Bottom line is this place is hosted by Ma Hen. Rile her, upset her, get on her bad side, and you got big problems.


----------



## mudracing101 (Oct 31, 2014)

oops1 said:


> That don't help murch
> 
> 
> 
> ...


dont listen to him oops, i spied her first, and Leroy aint seen yours, speakin of which , tell her i said hey


Keebs said:


> yep, to neva eva run outta da adult beverages!



Never


----------



## mudracing101 (Oct 31, 2014)

fried chicken, mashed taters, fried pork chops, collard greens, stewed okra anf tomaters, fried green tomato's, mmmmmmmmmmmm good.


----------



## mudracing101 (Oct 31, 2014)

Need a nap


----------



## havin_fun_huntin (Oct 31, 2014)

mudracing101 said:


> dont listen to him oops, i spied her first, and Leroy aint seen yours, speakin of which , tell her i said hey
> 
> 
> Never



No sir!! i seens her first 
And uh huh I had too.. Shes a cutie too


----------



## mrs. hornet22 (Oct 31, 2014)

mudracing101 said:


> fried chicken, mashed taters, fried pork chops, collard greens, stewed okra anf tomaters, fried green tomato's, mmmmmmmmmmmm good.



Good Lawd.

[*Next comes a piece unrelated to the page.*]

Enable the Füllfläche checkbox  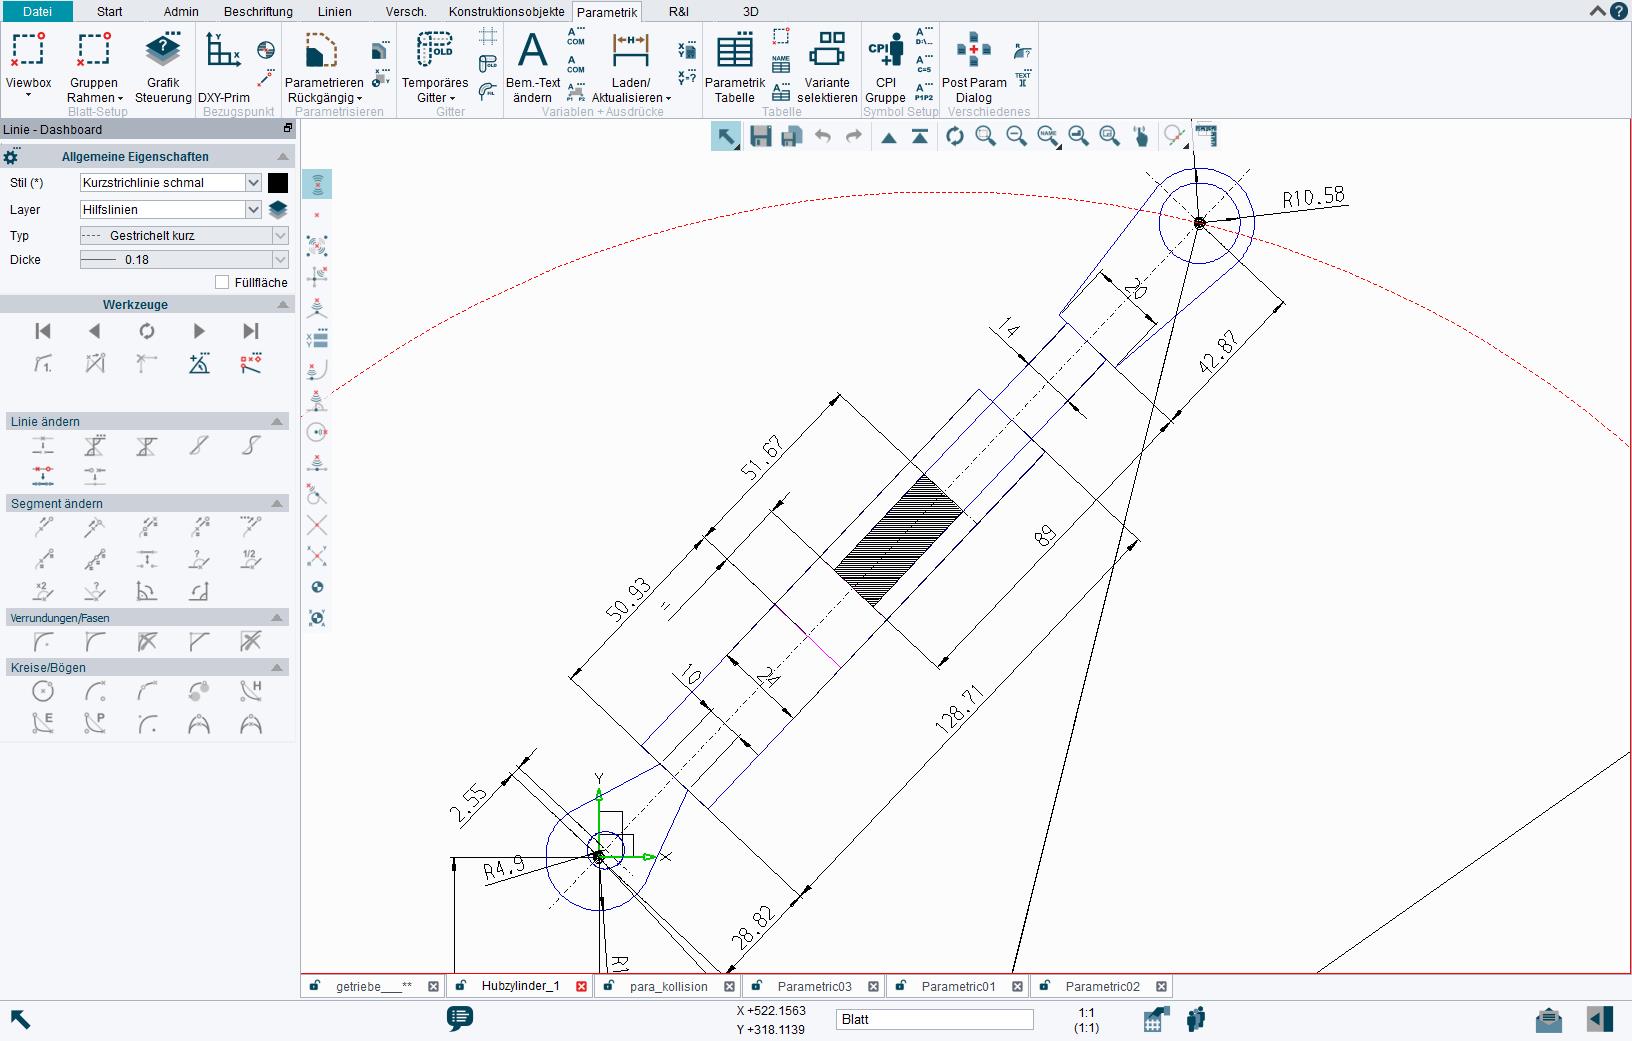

That'd feed me for a week.


----------



## mrs. hornet22 (Oct 31, 2014)

I just went outside and there was a cloud in the sky shaped just like a dog runnin. NO LIE.
Co-worker sawd it too. 


wish i had one of them fancy phones like erybody else.


----------



## mudracing101 (Oct 31, 2014)

mrs. hornet22 said:


> I just went outside and there was a cloud in the sky shaped just like a dog runnin. NO LIE.
> Co-worker sawd it too.
> 
> 
> wish i had one of them fancy phones like erybody else.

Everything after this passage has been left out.